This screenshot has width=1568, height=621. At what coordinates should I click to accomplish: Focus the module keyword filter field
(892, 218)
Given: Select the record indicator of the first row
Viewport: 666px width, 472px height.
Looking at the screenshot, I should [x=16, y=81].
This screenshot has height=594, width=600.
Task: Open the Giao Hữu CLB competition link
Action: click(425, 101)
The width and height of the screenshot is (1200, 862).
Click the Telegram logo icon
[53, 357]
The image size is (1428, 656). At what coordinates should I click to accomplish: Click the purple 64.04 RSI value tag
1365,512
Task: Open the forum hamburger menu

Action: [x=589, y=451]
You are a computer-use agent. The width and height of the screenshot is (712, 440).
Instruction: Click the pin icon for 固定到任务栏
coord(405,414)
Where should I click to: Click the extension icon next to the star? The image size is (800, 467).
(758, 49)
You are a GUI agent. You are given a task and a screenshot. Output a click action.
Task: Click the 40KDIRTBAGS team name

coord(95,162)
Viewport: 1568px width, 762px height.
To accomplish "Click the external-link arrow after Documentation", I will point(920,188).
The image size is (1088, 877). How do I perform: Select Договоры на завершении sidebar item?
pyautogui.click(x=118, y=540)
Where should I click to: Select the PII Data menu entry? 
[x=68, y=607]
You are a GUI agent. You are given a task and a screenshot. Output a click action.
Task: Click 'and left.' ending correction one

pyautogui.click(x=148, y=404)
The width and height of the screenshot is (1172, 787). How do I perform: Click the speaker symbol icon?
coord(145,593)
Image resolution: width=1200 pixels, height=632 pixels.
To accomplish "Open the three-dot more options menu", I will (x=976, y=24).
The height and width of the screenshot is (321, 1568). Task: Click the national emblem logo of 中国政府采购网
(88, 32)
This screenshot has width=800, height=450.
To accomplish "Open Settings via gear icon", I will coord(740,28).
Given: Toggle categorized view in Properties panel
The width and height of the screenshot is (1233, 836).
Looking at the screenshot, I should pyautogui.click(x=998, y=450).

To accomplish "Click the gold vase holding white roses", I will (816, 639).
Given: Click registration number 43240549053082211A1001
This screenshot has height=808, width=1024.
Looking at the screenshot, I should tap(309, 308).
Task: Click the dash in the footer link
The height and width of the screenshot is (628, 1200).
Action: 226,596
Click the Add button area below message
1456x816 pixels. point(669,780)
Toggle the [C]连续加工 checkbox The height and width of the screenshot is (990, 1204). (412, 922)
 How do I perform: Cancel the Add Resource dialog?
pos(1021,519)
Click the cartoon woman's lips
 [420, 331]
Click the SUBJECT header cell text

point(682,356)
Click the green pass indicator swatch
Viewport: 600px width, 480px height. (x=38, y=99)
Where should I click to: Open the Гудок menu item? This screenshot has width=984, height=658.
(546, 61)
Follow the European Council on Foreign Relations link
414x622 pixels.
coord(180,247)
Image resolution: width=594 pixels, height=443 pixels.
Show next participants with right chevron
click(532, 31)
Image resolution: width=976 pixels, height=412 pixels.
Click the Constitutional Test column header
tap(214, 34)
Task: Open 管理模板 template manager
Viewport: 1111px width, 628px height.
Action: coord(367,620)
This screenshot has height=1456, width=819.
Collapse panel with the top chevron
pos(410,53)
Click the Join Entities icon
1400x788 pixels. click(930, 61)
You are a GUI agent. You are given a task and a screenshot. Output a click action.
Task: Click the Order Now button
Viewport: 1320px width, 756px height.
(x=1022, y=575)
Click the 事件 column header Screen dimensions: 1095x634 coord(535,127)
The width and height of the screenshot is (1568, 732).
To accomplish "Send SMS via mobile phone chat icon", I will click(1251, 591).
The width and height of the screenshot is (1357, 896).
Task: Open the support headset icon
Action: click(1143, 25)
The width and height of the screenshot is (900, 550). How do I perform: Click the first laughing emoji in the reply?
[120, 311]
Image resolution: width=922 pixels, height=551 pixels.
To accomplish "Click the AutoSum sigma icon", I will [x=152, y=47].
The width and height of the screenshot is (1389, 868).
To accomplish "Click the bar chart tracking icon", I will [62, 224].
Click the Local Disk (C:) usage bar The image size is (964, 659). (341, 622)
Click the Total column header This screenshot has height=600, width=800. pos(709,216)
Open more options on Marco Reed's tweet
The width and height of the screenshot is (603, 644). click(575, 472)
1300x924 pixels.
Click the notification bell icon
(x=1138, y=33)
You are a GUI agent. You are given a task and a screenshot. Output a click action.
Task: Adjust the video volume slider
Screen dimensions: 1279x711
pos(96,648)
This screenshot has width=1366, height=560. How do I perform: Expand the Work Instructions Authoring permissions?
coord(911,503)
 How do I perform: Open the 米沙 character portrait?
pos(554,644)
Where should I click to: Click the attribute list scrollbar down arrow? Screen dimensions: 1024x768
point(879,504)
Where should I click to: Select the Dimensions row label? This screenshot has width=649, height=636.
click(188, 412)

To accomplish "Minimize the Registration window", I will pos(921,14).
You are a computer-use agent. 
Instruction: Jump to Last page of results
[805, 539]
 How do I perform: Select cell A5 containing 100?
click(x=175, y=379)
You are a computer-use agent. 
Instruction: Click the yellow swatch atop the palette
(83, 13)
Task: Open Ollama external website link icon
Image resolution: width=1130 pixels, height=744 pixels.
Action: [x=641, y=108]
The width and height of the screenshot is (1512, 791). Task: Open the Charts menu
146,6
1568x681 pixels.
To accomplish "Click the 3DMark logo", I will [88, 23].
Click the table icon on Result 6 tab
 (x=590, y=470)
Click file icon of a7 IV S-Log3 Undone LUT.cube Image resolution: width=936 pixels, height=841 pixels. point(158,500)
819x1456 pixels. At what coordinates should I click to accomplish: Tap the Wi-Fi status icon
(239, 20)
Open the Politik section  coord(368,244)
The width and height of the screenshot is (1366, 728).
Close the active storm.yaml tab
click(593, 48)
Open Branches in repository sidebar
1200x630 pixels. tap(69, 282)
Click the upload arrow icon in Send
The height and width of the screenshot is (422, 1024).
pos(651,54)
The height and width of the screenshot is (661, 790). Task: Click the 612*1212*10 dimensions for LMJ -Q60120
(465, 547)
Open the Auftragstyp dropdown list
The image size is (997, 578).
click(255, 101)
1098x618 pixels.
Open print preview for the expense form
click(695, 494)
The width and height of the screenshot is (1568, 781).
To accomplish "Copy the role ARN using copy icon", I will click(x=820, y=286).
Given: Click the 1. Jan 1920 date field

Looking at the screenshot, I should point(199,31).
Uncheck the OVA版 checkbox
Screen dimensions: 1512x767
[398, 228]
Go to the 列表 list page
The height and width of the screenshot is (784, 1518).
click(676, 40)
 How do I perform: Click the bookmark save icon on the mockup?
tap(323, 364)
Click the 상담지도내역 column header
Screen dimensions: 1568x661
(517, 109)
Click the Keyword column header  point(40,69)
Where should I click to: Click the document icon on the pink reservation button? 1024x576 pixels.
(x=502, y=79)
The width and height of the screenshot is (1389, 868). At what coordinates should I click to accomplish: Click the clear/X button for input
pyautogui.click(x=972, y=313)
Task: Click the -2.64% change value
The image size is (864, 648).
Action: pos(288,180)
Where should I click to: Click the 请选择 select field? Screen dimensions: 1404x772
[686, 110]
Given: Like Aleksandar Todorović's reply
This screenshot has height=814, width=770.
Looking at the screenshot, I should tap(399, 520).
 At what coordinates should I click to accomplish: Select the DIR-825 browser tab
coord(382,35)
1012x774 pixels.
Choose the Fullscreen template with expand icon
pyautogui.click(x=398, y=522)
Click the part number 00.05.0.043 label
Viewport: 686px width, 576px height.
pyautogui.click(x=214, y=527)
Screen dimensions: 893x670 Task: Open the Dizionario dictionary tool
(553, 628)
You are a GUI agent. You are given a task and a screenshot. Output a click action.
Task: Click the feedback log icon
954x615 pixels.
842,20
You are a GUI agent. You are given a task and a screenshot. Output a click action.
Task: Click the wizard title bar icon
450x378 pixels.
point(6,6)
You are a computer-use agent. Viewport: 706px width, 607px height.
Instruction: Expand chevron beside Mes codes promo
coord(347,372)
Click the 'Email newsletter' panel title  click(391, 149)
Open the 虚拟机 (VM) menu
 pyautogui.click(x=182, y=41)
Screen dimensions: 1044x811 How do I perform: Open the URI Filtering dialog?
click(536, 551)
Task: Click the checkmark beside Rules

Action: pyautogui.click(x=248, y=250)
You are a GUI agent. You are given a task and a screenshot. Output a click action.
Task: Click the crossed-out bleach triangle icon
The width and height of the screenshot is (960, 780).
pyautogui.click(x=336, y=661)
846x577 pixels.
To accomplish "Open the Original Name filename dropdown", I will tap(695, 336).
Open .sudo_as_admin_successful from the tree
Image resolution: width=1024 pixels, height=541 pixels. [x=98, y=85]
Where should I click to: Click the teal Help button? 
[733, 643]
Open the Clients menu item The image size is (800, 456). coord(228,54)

**Work request:**
Take the records above and return, word for word, only the lines that fall from the line with "Task: Open Ollama external website link icon" to the line with "1098x618 pixels.", both of them included.

**Exercise output:**
Task: Open Ollama external website link icon
Image resolution: width=1130 pixels, height=744 pixels.
Action: [x=641, y=108]
The width and height of the screenshot is (1512, 791). Task: Open the Charts menu
146,6
1568x681 pixels.
To accomplish "Click the 3DMark logo", I will [88, 23].
Click the table icon on Result 6 tab
 (x=590, y=470)
Click file icon of a7 IV S-Log3 Undone LUT.cube Image resolution: width=936 pixels, height=841 pixels. point(158,500)
819x1456 pixels. At what coordinates should I click to accomplish: Tap the Wi-Fi status icon
(239, 20)
Open the Politik section  coord(368,244)
The width and height of the screenshot is (1366, 728).
Close the active storm.yaml tab
click(593, 48)
Open Branches in repository sidebar
1200x630 pixels. tap(69, 282)
Click the upload arrow icon in Send
The height and width of the screenshot is (422, 1024).
pos(651,54)
The height and width of the screenshot is (661, 790). Task: Click the 612*1212*10 dimensions for LMJ -Q60120
(465, 547)
Open the Auftragstyp dropdown list
The image size is (997, 578).
click(255, 101)
1098x618 pixels.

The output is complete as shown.